→ **ASSIGNMENT**
The answer must restate the records below word for word.

→ **SOURCE MATERIAL**
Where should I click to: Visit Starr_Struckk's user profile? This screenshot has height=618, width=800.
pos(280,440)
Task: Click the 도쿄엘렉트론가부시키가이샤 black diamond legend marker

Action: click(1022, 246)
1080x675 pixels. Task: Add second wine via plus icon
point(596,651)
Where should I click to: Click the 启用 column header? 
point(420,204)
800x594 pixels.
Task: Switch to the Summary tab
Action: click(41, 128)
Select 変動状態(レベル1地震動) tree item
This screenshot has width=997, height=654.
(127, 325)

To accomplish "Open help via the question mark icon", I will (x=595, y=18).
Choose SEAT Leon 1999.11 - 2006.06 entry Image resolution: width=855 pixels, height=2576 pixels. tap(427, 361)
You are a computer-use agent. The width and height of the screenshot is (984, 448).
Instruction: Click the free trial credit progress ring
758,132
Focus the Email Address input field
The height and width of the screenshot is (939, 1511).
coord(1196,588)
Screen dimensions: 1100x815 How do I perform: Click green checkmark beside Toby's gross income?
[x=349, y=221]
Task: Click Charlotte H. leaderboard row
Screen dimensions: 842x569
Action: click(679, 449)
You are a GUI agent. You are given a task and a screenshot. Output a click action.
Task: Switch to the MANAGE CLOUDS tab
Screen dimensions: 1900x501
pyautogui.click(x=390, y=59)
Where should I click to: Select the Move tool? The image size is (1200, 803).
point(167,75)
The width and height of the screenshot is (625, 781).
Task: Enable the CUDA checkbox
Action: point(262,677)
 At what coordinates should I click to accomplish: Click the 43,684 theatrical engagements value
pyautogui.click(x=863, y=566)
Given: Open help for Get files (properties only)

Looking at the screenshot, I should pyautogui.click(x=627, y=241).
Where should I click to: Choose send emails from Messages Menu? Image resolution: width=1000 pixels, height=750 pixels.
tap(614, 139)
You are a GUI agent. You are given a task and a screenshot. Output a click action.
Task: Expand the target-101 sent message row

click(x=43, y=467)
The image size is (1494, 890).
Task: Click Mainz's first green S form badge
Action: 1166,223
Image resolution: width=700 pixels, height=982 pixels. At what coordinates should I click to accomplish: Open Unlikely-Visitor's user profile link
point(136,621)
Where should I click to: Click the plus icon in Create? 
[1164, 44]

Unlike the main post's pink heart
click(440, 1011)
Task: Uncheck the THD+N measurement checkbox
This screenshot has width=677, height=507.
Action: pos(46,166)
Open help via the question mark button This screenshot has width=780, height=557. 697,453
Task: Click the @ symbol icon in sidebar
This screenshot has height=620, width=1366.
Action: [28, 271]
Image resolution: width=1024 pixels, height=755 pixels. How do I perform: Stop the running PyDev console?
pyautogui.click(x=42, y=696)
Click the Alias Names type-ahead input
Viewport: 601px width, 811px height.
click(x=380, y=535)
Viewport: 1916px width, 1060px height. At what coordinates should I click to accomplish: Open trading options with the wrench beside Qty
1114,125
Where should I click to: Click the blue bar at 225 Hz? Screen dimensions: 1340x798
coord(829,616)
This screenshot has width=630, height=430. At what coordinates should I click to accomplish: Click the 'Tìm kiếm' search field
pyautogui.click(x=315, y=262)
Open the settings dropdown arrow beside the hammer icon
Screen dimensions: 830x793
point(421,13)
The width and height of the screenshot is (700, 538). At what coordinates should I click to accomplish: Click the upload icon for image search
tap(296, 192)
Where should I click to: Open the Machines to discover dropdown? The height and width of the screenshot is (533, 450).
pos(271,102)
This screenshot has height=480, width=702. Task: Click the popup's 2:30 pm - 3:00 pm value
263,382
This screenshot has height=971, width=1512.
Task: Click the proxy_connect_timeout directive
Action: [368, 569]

→ **ANSWER SECTION**
Where should I click to: Visit Starr_Struckk's user profile? This screenshot has height=618, width=800.
pos(280,440)
Task: Click the 도쿄엘렉트론가부시키가이샤 black diamond legend marker

Action: click(1022, 246)
1080x675 pixels. Task: Add second wine via plus icon
point(596,651)
Where should I click to: Click the 启用 column header? 
point(420,204)
800x594 pixels.
Task: Switch to the Summary tab
Action: click(41, 128)
Select 変動状態(レベル1地震動) tree item
This screenshot has width=997, height=654.
(127, 325)

To accomplish "Open help via the question mark icon", I will (x=595, y=18).
Choose SEAT Leon 1999.11 - 2006.06 entry Image resolution: width=855 pixels, height=2576 pixels. tap(427, 361)
You are a computer-use agent. The width and height of the screenshot is (984, 448).
Instruction: Click the free trial credit progress ring
758,132
Focus the Email Address input field
The height and width of the screenshot is (939, 1511).
coord(1196,588)
Screen dimensions: 1100x815 How do I perform: Click green checkmark beside Toby's gross income?
[x=349, y=221]
Task: Click Charlotte H. leaderboard row
Screen dimensions: 842x569
Action: click(679, 449)
You are a GUI agent. You are given a task and a screenshot. Output a click action.
Task: Switch to the MANAGE CLOUDS tab
Screen dimensions: 1900x501
pyautogui.click(x=390, y=59)
Where should I click to: Select the Move tool? The image size is (1200, 803).
point(167,75)
The width and height of the screenshot is (625, 781).
Task: Enable the CUDA checkbox
Action: point(262,677)
 At what coordinates should I click to accomplish: Click the 43,684 theatrical engagements value
pyautogui.click(x=863, y=566)
Given: Open help for Get files (properties only)

Looking at the screenshot, I should pyautogui.click(x=627, y=241).
Where should I click to: Choose send emails from Messages Menu? Image resolution: width=1000 pixels, height=750 pixels.
tap(614, 139)
You are a GUI agent. You are given a task and a screenshot. Output a click action.
Task: Expand the target-101 sent message row

click(x=43, y=467)
The image size is (1494, 890).
Task: Click Mainz's first green S form badge
Action: 1166,223
Image resolution: width=700 pixels, height=982 pixels. At what coordinates should I click to accomplish: Open Unlikely-Visitor's user profile link
point(136,621)
Where should I click to: Click the plus icon in Create? 
[1164, 44]

Unlike the main post's pink heart
click(440, 1011)
Task: Uncheck the THD+N measurement checkbox
This screenshot has width=677, height=507.
Action: pos(46,166)
Open help via the question mark button This screenshot has width=780, height=557. 697,453
Task: Click the @ symbol icon in sidebar
This screenshot has height=620, width=1366.
Action: [28, 271]
Image resolution: width=1024 pixels, height=755 pixels. How do I perform: Stop the running PyDev console?
pyautogui.click(x=42, y=696)
Click the Alias Names type-ahead input
Viewport: 601px width, 811px height.
click(x=380, y=535)
Viewport: 1916px width, 1060px height. At what coordinates should I click to accomplish: Open trading options with the wrench beside Qty
1114,125
Where should I click to: Click the blue bar at 225 Hz? Screen dimensions: 1340x798
coord(829,616)
This screenshot has width=630, height=430. At what coordinates should I click to accomplish: Click the 'Tìm kiếm' search field
pyautogui.click(x=315, y=262)
Open the settings dropdown arrow beside the hammer icon
Screen dimensions: 830x793
point(421,13)
The width and height of the screenshot is (700, 538). At what coordinates should I click to accomplish: Click the upload icon for image search
tap(296, 192)
Where should I click to: Open the Machines to discover dropdown? The height and width of the screenshot is (533, 450).
pos(271,102)
This screenshot has height=480, width=702. Task: Click the popup's 2:30 pm - 3:00 pm value
263,382
This screenshot has height=971, width=1512.
Task: Click the proxy_connect_timeout directive
Action: [368, 569]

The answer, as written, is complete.